*TEXT TO READ*.

"""

Perhaps it is true that the Borg still feels, but this objection itself illustrates precisely the point I am trying to make. The objection rests on the fact that Humans, and yes, even Vulcans, immediately interpret the Borg's absence of affective expression as a sign of attitudes and dispositions that, if they are not emotions as such, are clearly related to them, for example, resoluteness, determination, cruelty, and indifference. The adjective "strategic" in the above objection assumes that we anticipate that the Borg's behaviour will be consistent with what is suggested by the signs that we recognize or that we assume to be there. This in turn implies, first, that we do not understand the Borg's lack of emotional expression as affective silence. We give it meaning in terms of emotions. However, this spontaneous projection informs us about the type of creatures that we are but tells us nothing about the Borg. For us, there is no behaviour that is without a certain affective quality, none to which we do not attribute an emotional dimension of some sort. The term "strategic" also implies that affective expression is directly related to behaviour. The idea of strategy as it is used in the objection supposes that the lack of affect expressed by the Borg is unmistakenly associated by us with definite behaviours. Finally it suggests that the impassivity of the Borg will spontaneously orient us towards certain affective dispositions, such as fear, doubt, irresolution, and perhaps terror and confusion, as if the insensitivity of Borg itself were an action that had direct consequences on our own behaviour.

It therefore does not really matter whether or not members of the collective feel anything, for we spontaneously interpret their expressive passivity as revealing definite affective dispositions. What does matter fro the argument concerning the disappearance of the self, however, is that (it) they do(es) not express anything. When we respond affectively as we do to the Borg's indifference, through anger, fear, repulsion, or disgust, we attempt to coordinate our actions to theirs. unfortunately, this spontaneous effort of ours is doomed to failure because they cannot answer our affect. Unlike the action of their imagined insensitivity upon us, our emotional expression has no hold upon them. How is this failure visible? What demonstrates it is that we cannot individualize members of the collective. I do not mean by this that we cannot recognize that this "thing," half human and half machine, that is now coming towards us was not Borg half an hour ago but a data analyst working in engineering. It is, on the contrary, easy to recognize that members of the collective once were distinct individuals belonging to different species. However, what we cannot do is individualize them in action so to speak. There is nothing we can do that can evoke from a member of the collective a response that is not dictated by the collective.

Members of the collective do not react to affective expression because they do not need to. The Borg's mind is conscious of itself and the access of all to the complete store of information it contains is immediate and total. No individual needs therefore to coordinate his or her actions to those of another precisely because they are not individuals but part of a whole. The smooth functioning of the various parts of the Borg is centrally directed. There is no need for local and individual coordination in this situation because no one is uncertain about the intentions of another towards him. That is why members of the collective neither express nor recognize emotions. They have no use for that device.

"""

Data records
"""

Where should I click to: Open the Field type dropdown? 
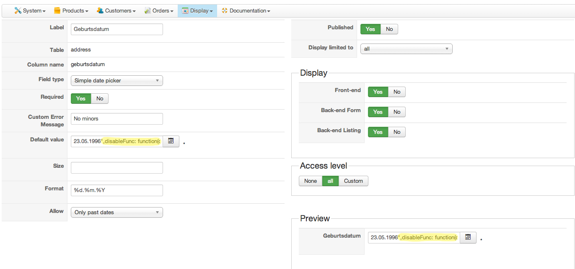(117, 81)
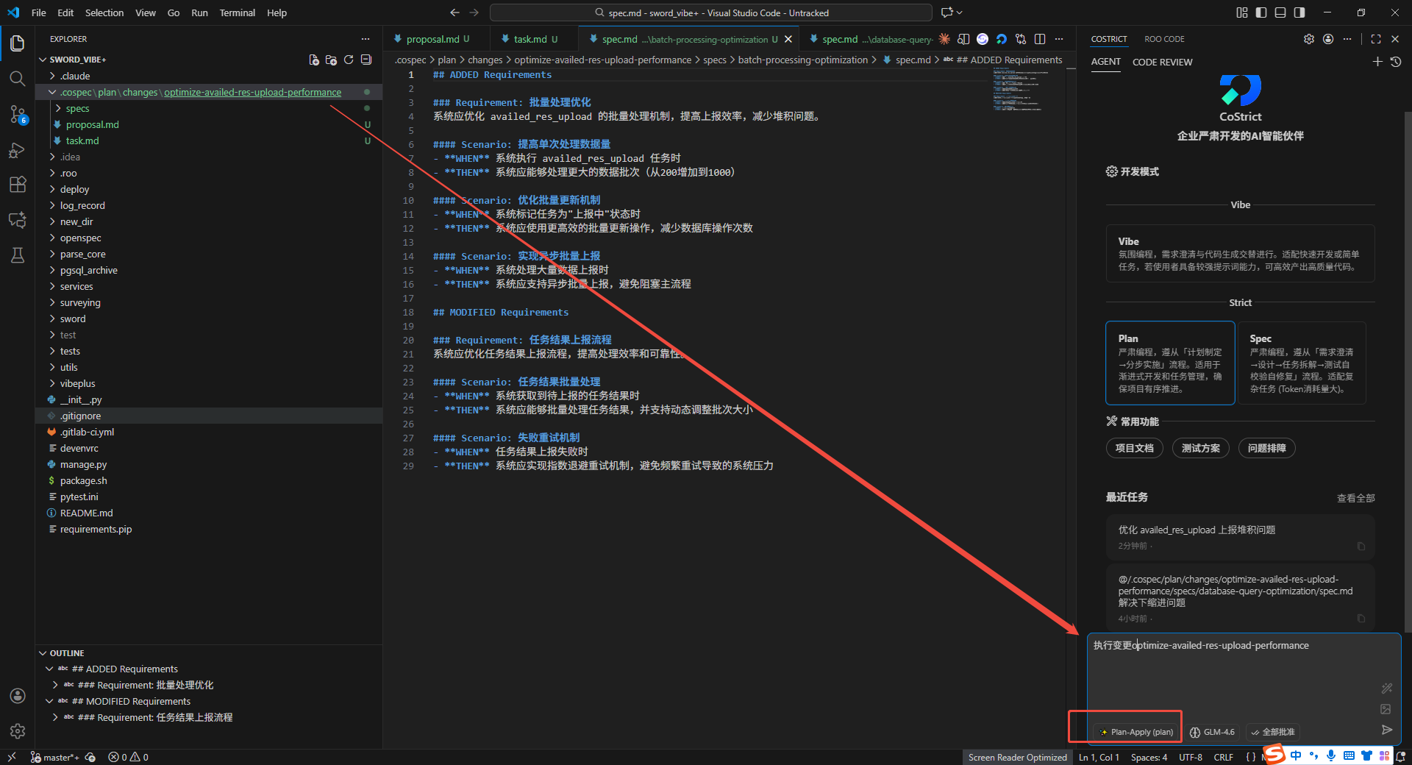Click the enhance prompt wand icon
The image size is (1412, 765).
[x=1386, y=689]
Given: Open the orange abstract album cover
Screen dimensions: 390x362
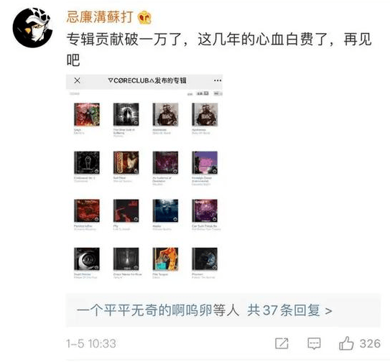Looking at the screenshot, I should tap(165, 259).
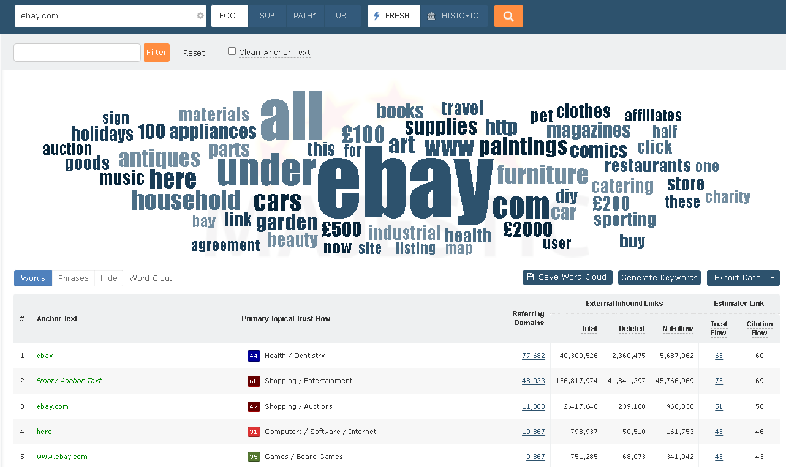The width and height of the screenshot is (786, 467).
Task: Click the green 35 Games/Board Games badge
Action: click(254, 457)
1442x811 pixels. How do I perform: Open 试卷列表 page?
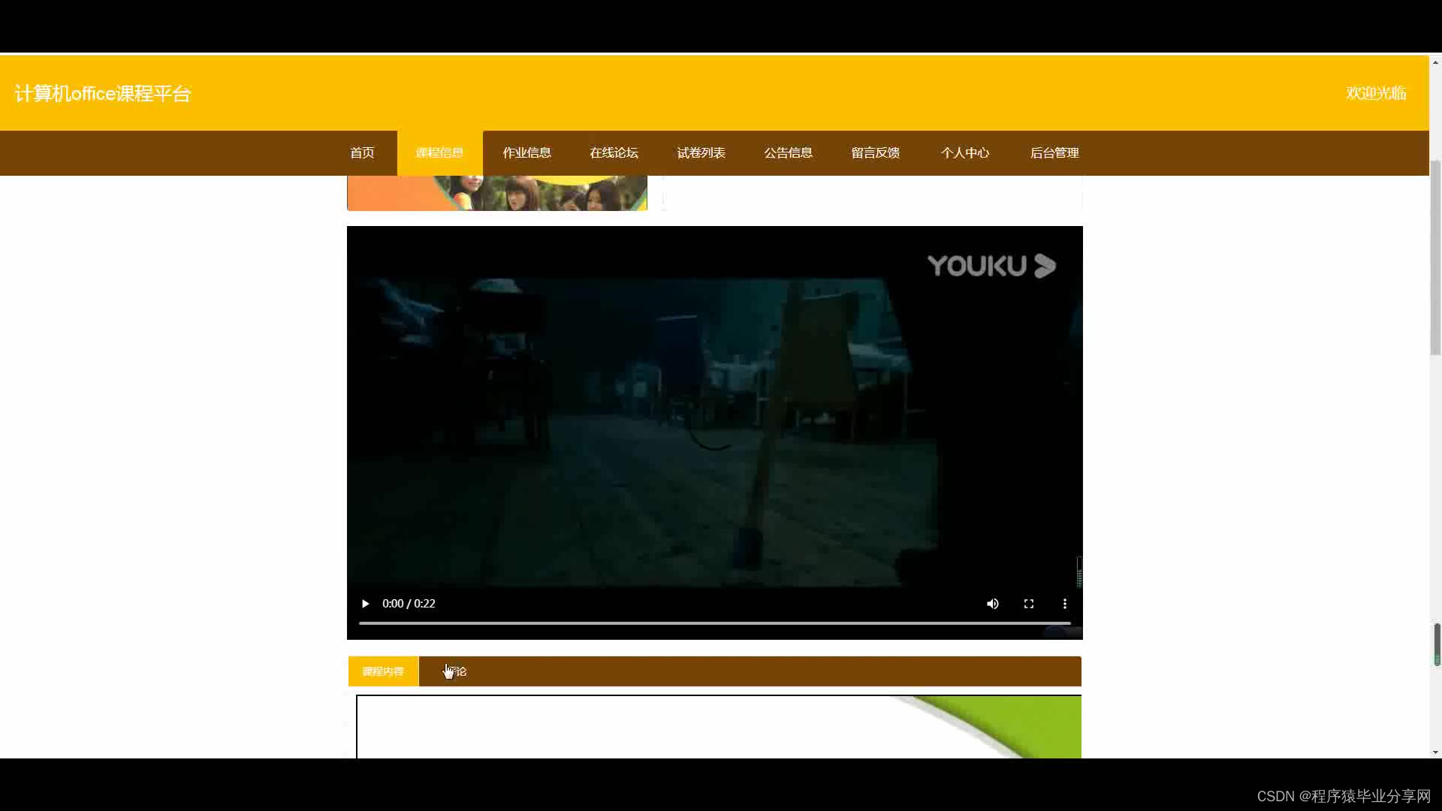[701, 153]
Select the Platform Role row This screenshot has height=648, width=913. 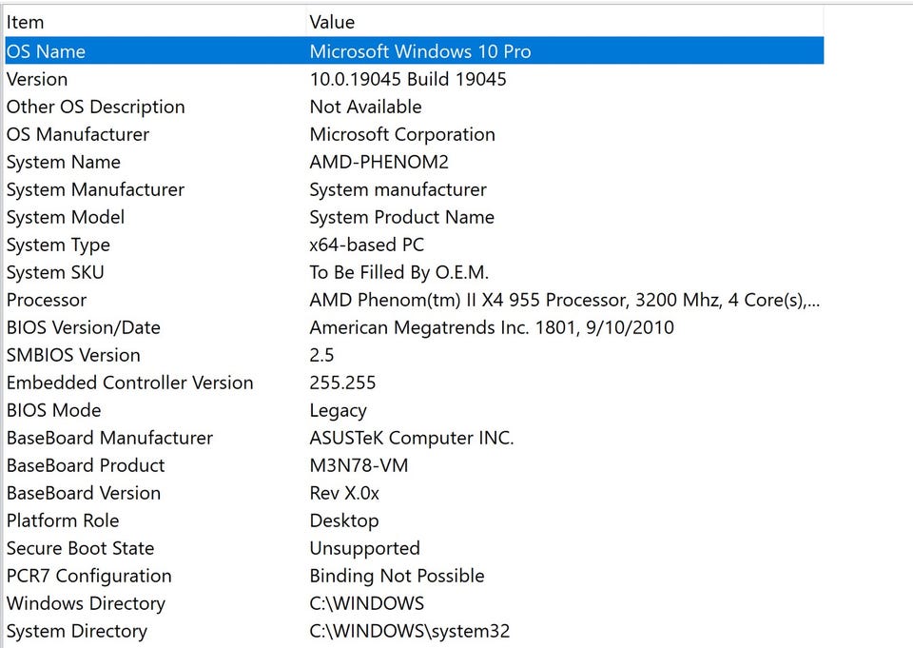click(x=63, y=520)
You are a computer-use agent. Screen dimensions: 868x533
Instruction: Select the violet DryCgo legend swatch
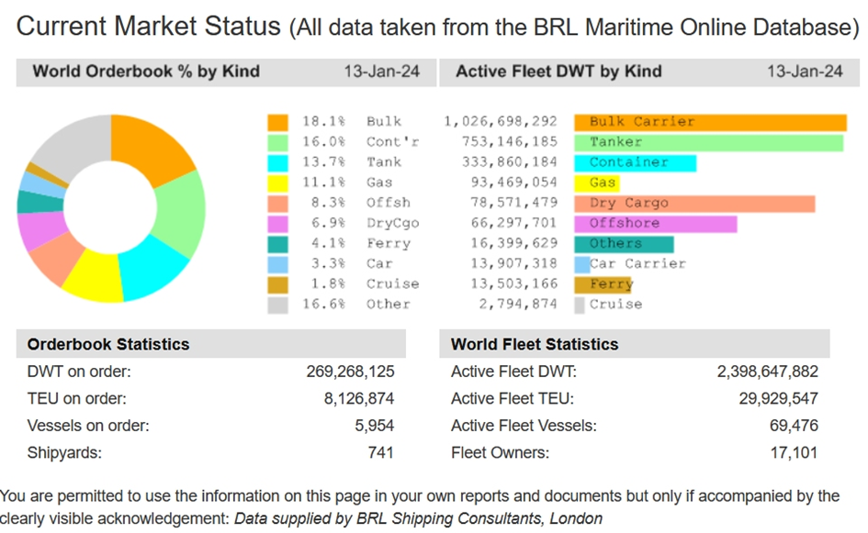(x=277, y=223)
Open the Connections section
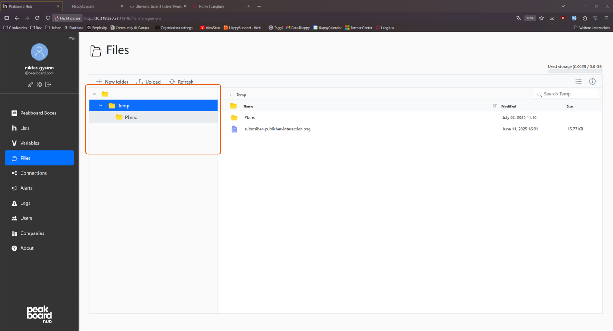613x331 pixels. point(33,173)
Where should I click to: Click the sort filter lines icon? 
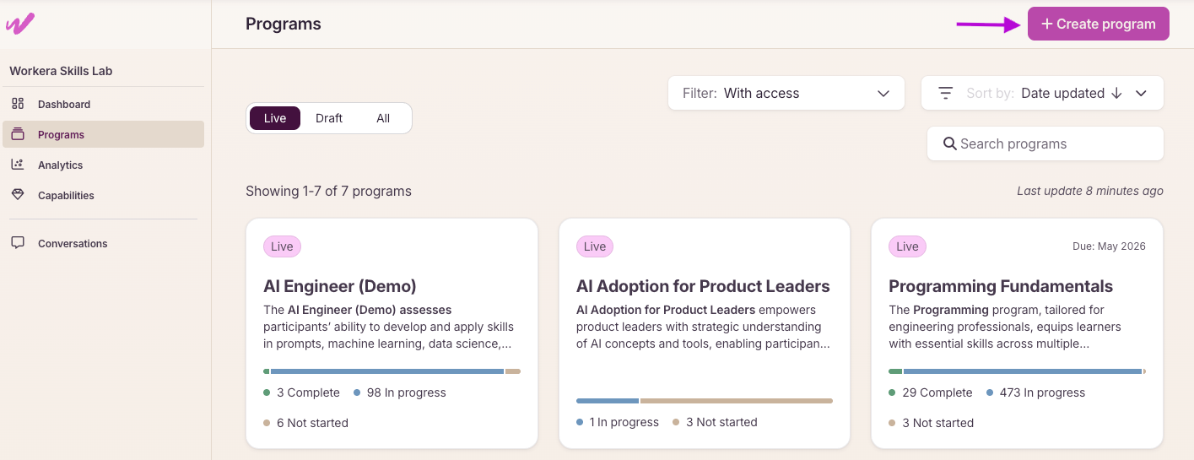[x=946, y=93]
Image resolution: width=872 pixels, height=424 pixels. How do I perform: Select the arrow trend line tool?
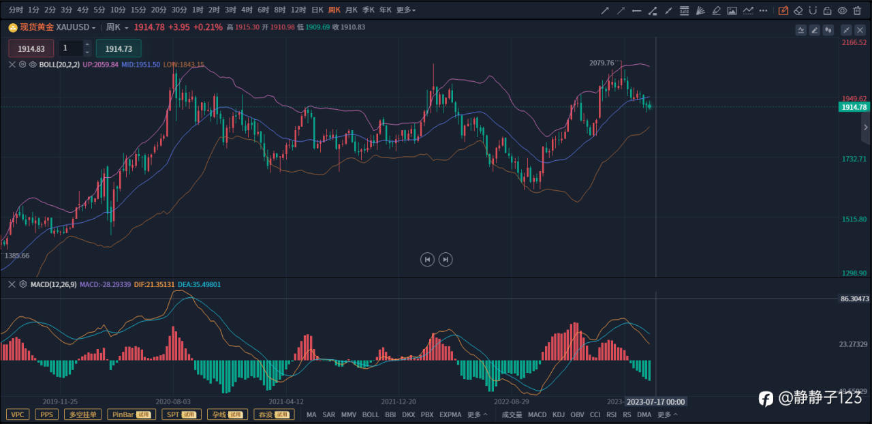[x=604, y=10]
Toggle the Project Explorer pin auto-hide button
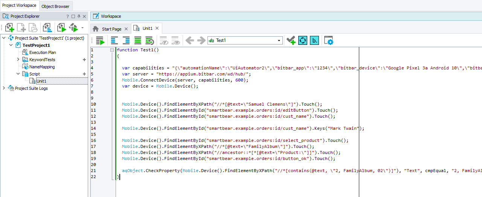The image size is (482, 197). tap(79, 17)
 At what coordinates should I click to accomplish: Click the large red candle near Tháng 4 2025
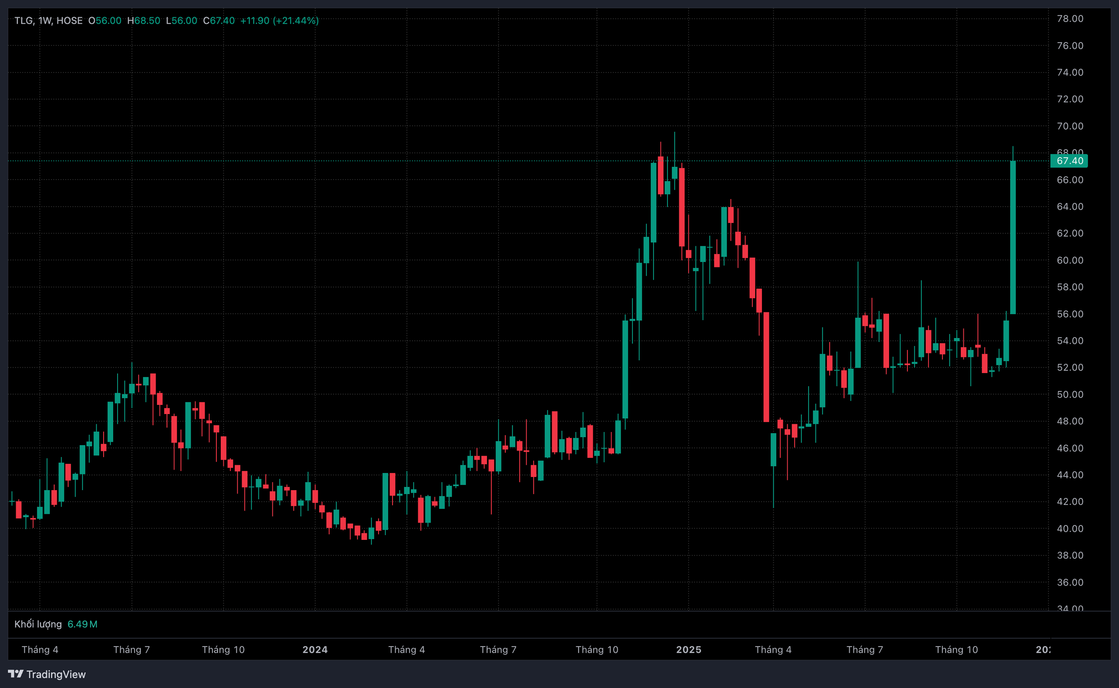point(766,367)
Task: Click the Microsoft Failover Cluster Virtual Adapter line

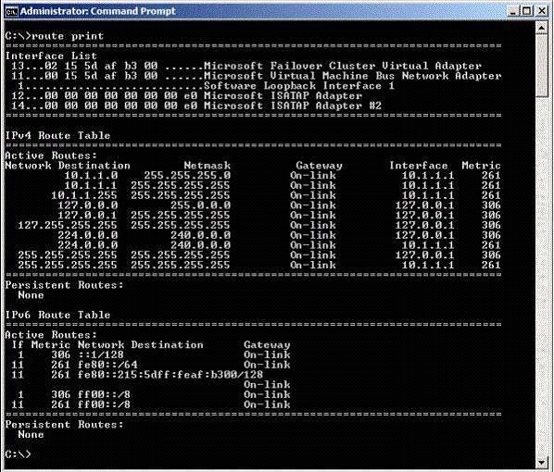Action: (246, 66)
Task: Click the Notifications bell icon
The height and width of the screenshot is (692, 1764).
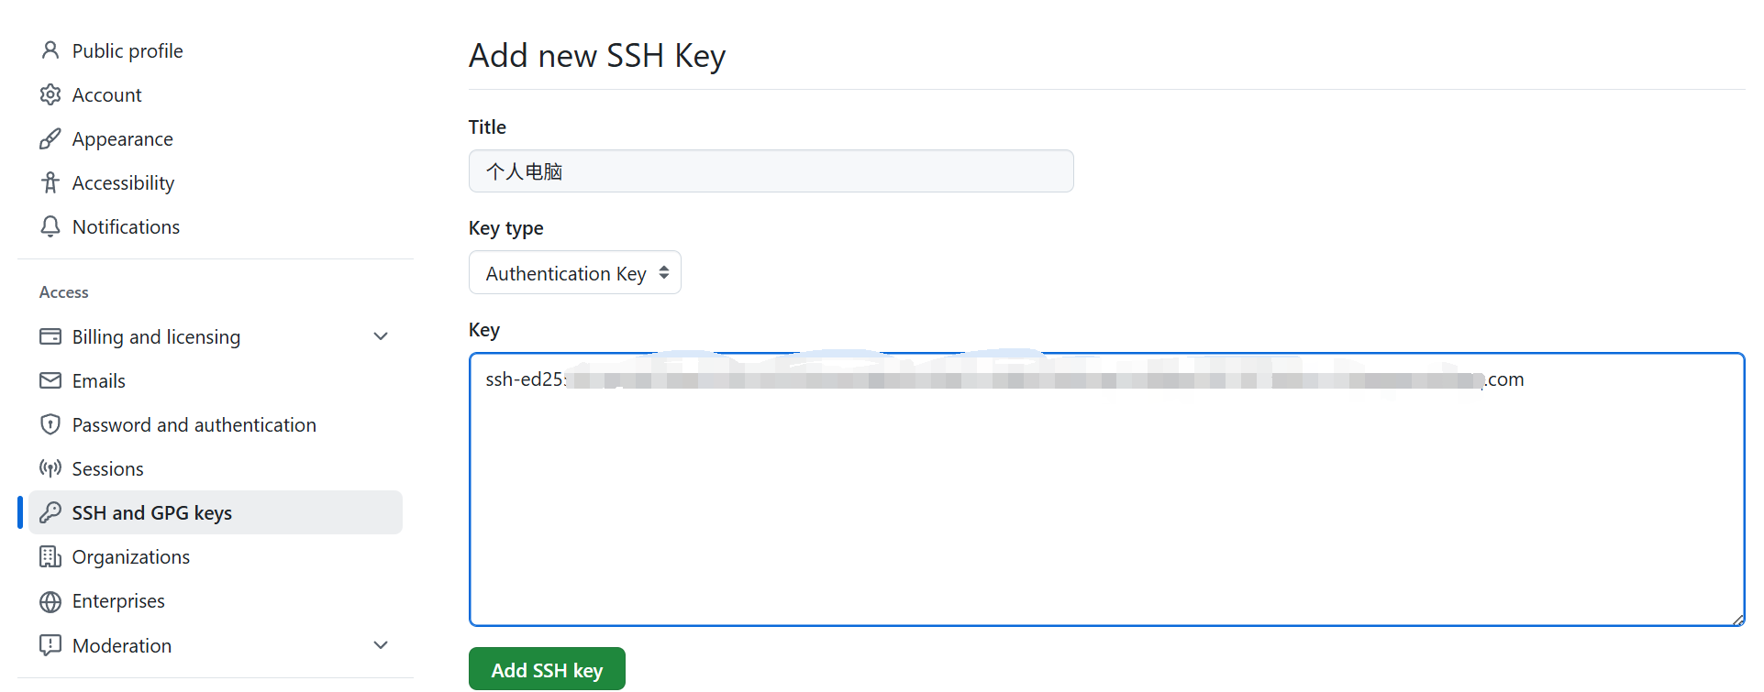Action: coord(50,226)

"""

Reproduce the passage on the Borg from "Members of the collective do" up to and including "for that device.". These items were taken from a separate source.

*EXERCISE OUTPUT*.
Members of the collective do not react to affective expression because they do not need to. The Borg's mind is conscious of itself and the access of all to the complete store of information it contains is immediate and total. No individual needs therefore to coordinate his or her actions to those of another precisely because they are not individuals but part of a whole. The smooth functioning of the various parts of the Borg is centrally directed. There is no need for local and individual coordination in this situation because no one is uncertain about the intentions of another towards him. That is why members of the collective neither express nor recognize emotions. They have no use for that device.